Dann aber stellte sich heraus: Wirklich Neues gab es für die Fans der mittlerweile in Kalifornien lebenden Familie mit den Kindern Archie und Lilibet nicht zu lernen. Unbekannt, wenn auch bei Familienstreitigkeiten nicht sonderlich überraschend, war noch Prinz Harrys Enthüllung, sein älterer Bruder William habe ihn bei einem Krisentreffen angeschrien: „Das war schrecklich.“ Das Königshaus hüllt sich in Schweigen.
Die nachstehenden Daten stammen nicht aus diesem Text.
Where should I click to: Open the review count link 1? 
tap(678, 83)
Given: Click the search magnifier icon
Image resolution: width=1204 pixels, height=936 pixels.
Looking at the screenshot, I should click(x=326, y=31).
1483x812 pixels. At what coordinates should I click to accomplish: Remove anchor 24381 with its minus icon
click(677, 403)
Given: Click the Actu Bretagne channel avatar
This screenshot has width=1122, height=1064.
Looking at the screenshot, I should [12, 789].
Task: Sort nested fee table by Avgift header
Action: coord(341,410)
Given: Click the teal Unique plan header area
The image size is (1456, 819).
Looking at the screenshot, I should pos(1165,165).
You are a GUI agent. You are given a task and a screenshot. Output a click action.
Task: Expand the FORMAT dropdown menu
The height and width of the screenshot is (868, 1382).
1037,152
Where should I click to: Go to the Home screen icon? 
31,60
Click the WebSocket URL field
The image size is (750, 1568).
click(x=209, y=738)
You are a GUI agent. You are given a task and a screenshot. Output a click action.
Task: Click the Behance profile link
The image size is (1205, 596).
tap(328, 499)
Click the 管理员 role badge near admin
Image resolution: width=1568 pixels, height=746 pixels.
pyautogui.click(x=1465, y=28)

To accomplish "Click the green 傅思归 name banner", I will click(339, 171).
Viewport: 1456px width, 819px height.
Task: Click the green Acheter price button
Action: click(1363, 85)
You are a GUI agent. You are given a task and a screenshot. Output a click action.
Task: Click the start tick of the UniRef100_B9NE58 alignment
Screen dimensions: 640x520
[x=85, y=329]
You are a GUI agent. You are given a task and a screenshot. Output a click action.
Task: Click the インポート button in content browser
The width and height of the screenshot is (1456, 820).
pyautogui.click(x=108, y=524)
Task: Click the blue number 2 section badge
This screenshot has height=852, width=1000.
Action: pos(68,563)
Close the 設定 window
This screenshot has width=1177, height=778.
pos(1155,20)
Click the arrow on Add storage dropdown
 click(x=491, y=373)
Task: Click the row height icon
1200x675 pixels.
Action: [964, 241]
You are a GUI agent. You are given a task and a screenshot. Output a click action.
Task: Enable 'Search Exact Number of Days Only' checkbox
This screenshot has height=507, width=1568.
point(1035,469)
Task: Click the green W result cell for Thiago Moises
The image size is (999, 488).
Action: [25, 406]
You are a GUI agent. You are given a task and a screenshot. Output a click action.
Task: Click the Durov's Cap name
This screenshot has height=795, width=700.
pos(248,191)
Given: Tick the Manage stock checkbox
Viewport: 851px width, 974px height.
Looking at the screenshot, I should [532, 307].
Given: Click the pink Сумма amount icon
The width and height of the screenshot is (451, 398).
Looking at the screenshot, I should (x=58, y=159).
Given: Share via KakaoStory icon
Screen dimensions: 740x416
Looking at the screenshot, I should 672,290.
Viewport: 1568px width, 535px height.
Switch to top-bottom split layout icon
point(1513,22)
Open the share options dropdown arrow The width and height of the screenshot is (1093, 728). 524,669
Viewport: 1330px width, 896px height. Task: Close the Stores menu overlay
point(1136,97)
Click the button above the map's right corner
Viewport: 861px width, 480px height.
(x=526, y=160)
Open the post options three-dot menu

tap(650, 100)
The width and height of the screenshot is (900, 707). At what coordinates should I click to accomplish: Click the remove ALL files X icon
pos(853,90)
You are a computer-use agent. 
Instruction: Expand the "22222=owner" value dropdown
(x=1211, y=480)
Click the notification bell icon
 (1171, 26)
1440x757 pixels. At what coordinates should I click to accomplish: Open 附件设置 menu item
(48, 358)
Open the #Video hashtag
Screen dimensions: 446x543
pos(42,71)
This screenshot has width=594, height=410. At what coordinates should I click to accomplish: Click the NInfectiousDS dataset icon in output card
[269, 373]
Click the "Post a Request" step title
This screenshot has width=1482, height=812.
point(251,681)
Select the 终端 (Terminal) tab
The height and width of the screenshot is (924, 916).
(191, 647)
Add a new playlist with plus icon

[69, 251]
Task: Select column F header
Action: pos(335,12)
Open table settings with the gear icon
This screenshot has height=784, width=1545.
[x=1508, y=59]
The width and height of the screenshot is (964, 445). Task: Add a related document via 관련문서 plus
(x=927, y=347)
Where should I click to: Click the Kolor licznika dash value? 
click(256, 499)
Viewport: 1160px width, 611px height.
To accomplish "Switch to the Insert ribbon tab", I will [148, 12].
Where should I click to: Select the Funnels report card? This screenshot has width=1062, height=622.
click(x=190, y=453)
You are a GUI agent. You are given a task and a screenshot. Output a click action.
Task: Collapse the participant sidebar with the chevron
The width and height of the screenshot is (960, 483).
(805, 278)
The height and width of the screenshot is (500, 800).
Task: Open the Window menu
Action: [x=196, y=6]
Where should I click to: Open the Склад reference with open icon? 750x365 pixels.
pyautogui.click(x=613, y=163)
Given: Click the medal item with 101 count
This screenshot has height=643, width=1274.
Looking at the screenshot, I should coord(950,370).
Noch im Herbst hatten royale Beobachter Optimismus ausgestrahlt, nach dem Tod der Queen könne es zwischen König Charles III und seinem jüngeren Sohn zu einer Aussöhnung kommen. Im derzeit eisigen, von einer dünnen Schneedecke überzuckerten London der Adventszeit wirkt dies wie eine Überlegung aus grauer Vorzeit. In ihren stundenlangen TV-Selbstreflexionen blättern Prinz Harry, 38, und seine 41-jährige Gattin Meghan ausführlich sämtliche wohlbekannten Vorwürfe gegen die Monarchie und die britischen Medien auf.
In zahlreichen Podcasts und TV-Interviews, nicht zuletzt im Gespräch mit der US-Talkkönigin Oprah Winfrey, hat das Paar in den vergangenen Jahren immer wieder das Sündenregister aufgezählt: angeblich offener Rassismus durch ein Mitglied der Königsfamilie; gnadenlose Verfolgung durch die Londoner Boulevardblätter; die Verweigerung durch hochrangige Angestellte vom Buckingham-Palast, der Suizid-gefährdeten Herzogin von Sussex Hilfe zuteilwerden zu lassen. Auf Empörung stieß besonders die Thematisierung des Familienhintergrundes von Markle, die eine schwarze Mutter und einen weißen Vater hat.
„Trauriger Zirkus“
Als neuer Vorwurf gegen die Medien kam diesmal noch die Fehlgeburt der Herzogin im Sommer 2020 hinzu – ganz sicher könne man natürlich nicht sein, fügte Harry immerhin einschränkend hinzu. Die Reaktion der selten zu Selbstkritik neigenden Londoner Medien fiel einhellig negativ aus. Von einem „traurigen Zirkus“ schrieb das konservative Magazin Spectator. Wenn die beiden das royale Leben so furchtbar fanden, „warum halten sie dann an ihren Titeln fest?“, wunderte sich der Telegraph.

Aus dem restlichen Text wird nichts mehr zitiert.